## TEXT PROVIDED
======

Idaho Huckleberry Pie Recipe!
2 1/4 cups flour
1/2 tsp. salt
8 tbsp. butter, chilled and cut into pieces
8 tbsp. vegetable shortening
11/2 tsp. cider vinegar
1 cup plus 1 tbsp. sugar
4 tbsp. quick-cooking tapioca
1 tsp. ground cinnamon
1/2 tsp. freshly grated
5 cups fresh or partially thawed frozen huckleberries stemmed
2 tbsp. fresh lemon juice
2 tbsp. butter, chilled and cut into pieces
1. For the pastry: Sift together flour and salt into a large bowl. Using a pastry cutter or 2 table knives, work butter into flour until mixture is flecked with pea-size pieces of butter. Add shortening and work into flour mixture until it is flecked with pea-size pieces of shortening. Combine vinegar and 6 tbsp. ice water in a bowl, then stir into flour mixture 1 tbsp. at a time, mixing until dough holds together. Form into a rough ball, then divide dough into 2 balls, one slightly larger than the other, wrap each in plastic, and refrigerate for 2 hours.
2. For the filling: Combine 1 cup of the sugar, tapioca, cinnamon, nutmeg, and salt in a large bowl. Add huckleberries and lemon juice, gently toss, and set aside for 15 minutes.
3. Put a baking sheet on oven rack in lower third of oven. Position another oven rack in middle of oven. Preheat oven to 450º. Roll out larger dough ball onto a lightly floured surface into a 12″ round and fit into a 9″ pie plate. Fill with huckleberry filling and scatter with butter. Roll smaller dough ball into a 10″ circle, place on top of filling, then fold edge under and crimp. Brush pastry with water, make 5 slits in top pastry for steam to escape, and sprinkle with remaining 1 tbsp. sugar. Bake pie on baking sheet until pastry begins to brown, 20-25 minutes. Transfer pie to middle rack, reduce oven temperature to 350º, and bake until pastry is deep golden brown, about 50 minutes more. Set pie aside to cool completely.

======

## PROBLEM DETAILS
In the huckleberry pie recipe, how long are the wrapped dough balls refrigerated? The records that follow have nothing to do with the pie recipe.

======

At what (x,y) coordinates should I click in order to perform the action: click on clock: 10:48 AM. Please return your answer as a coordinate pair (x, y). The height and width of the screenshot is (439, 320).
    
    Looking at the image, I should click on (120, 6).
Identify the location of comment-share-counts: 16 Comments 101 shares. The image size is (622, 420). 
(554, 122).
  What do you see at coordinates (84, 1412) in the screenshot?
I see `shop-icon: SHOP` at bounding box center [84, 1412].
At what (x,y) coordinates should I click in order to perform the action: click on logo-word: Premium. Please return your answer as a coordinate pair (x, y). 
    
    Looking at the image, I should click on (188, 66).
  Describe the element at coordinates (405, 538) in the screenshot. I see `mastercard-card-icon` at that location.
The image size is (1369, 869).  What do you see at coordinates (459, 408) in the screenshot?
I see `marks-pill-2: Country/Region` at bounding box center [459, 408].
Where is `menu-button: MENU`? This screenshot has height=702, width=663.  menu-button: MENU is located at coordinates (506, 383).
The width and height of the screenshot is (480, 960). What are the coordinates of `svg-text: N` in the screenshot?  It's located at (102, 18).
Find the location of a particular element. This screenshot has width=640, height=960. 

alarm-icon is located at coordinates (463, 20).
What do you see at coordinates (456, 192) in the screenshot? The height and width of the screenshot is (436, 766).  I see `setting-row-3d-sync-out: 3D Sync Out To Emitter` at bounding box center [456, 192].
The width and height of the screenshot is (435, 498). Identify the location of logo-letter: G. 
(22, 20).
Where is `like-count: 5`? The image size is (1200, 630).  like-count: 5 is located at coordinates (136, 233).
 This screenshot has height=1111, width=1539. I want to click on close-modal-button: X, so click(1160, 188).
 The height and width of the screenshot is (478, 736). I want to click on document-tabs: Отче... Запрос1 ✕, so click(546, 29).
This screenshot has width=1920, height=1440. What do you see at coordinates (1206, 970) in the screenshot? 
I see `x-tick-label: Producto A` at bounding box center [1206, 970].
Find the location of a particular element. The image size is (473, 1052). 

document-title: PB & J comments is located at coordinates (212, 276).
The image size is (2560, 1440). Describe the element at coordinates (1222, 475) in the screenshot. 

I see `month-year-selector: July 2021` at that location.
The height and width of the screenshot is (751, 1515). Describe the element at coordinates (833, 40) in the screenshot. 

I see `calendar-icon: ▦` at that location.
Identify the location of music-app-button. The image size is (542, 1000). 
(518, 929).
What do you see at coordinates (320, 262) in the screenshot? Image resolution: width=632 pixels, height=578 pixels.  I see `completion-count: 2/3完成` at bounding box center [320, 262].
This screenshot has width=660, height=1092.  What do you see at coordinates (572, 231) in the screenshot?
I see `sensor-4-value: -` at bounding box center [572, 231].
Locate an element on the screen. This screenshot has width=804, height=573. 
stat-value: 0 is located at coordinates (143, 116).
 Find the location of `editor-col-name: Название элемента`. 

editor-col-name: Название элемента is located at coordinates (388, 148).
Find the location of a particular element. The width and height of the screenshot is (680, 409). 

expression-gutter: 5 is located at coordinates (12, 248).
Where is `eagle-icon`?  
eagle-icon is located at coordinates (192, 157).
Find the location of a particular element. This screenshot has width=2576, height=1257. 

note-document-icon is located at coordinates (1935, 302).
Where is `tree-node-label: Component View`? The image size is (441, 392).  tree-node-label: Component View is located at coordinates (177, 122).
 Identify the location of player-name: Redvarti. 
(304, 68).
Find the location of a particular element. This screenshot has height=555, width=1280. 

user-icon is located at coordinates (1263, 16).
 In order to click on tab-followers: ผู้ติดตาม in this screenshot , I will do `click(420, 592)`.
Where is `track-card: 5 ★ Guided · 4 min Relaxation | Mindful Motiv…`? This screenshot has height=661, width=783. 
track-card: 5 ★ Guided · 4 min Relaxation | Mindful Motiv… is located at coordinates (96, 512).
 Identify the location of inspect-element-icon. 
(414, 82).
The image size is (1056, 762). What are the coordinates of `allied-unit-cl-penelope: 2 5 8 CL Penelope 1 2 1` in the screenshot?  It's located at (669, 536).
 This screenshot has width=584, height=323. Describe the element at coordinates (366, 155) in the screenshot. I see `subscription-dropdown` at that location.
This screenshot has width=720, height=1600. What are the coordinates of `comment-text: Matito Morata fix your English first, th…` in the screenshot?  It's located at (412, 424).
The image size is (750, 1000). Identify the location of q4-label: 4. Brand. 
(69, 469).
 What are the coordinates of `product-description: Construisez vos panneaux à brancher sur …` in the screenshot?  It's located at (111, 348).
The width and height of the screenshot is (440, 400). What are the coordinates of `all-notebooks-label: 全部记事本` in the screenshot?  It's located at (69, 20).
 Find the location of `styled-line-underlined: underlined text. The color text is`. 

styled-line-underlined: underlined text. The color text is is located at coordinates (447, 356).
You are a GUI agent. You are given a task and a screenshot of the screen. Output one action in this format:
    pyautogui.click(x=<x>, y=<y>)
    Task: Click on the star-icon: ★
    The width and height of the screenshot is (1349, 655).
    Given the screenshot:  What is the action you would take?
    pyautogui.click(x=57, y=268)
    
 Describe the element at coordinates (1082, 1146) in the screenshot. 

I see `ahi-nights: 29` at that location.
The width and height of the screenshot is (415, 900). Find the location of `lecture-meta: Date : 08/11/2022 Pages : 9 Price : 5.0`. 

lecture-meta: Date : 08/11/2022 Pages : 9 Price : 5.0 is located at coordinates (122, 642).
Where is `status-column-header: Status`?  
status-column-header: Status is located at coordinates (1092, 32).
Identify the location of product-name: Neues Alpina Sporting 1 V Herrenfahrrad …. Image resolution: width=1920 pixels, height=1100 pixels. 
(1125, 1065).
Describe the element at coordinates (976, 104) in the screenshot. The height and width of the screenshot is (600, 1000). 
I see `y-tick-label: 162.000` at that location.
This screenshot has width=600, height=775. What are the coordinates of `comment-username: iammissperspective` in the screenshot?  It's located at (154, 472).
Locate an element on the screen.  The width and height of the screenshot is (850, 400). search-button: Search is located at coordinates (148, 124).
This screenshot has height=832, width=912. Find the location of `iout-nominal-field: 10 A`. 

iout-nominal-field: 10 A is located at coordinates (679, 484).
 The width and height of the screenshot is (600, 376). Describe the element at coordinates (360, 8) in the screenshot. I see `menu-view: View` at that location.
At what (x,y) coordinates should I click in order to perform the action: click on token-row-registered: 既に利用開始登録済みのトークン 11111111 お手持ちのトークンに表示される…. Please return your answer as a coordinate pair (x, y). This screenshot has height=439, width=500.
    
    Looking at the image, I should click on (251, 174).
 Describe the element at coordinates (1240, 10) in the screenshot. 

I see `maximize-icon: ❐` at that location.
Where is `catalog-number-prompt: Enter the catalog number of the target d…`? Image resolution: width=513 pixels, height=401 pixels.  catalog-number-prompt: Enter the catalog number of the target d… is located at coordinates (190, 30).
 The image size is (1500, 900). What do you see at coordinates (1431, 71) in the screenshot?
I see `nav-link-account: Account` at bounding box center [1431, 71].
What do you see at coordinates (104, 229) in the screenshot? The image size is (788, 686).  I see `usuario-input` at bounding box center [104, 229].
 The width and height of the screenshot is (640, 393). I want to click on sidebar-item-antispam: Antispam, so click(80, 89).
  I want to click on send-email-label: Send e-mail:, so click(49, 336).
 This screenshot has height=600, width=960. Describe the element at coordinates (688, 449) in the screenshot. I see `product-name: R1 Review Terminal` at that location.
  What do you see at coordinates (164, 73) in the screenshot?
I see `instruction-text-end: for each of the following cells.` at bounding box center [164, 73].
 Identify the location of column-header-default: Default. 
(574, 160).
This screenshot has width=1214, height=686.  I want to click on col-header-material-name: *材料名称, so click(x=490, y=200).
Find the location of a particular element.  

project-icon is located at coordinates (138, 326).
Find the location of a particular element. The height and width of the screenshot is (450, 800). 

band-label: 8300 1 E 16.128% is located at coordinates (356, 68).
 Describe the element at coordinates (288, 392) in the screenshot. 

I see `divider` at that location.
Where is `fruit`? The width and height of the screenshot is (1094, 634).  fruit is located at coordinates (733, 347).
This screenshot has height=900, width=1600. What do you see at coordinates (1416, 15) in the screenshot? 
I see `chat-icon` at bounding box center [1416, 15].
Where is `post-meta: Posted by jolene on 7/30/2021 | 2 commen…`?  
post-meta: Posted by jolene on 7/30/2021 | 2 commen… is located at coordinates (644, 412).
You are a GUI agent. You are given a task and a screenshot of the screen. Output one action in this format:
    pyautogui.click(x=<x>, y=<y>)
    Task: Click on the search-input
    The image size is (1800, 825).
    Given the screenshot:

======

## FINISHED EXERCISE
For 2 hours.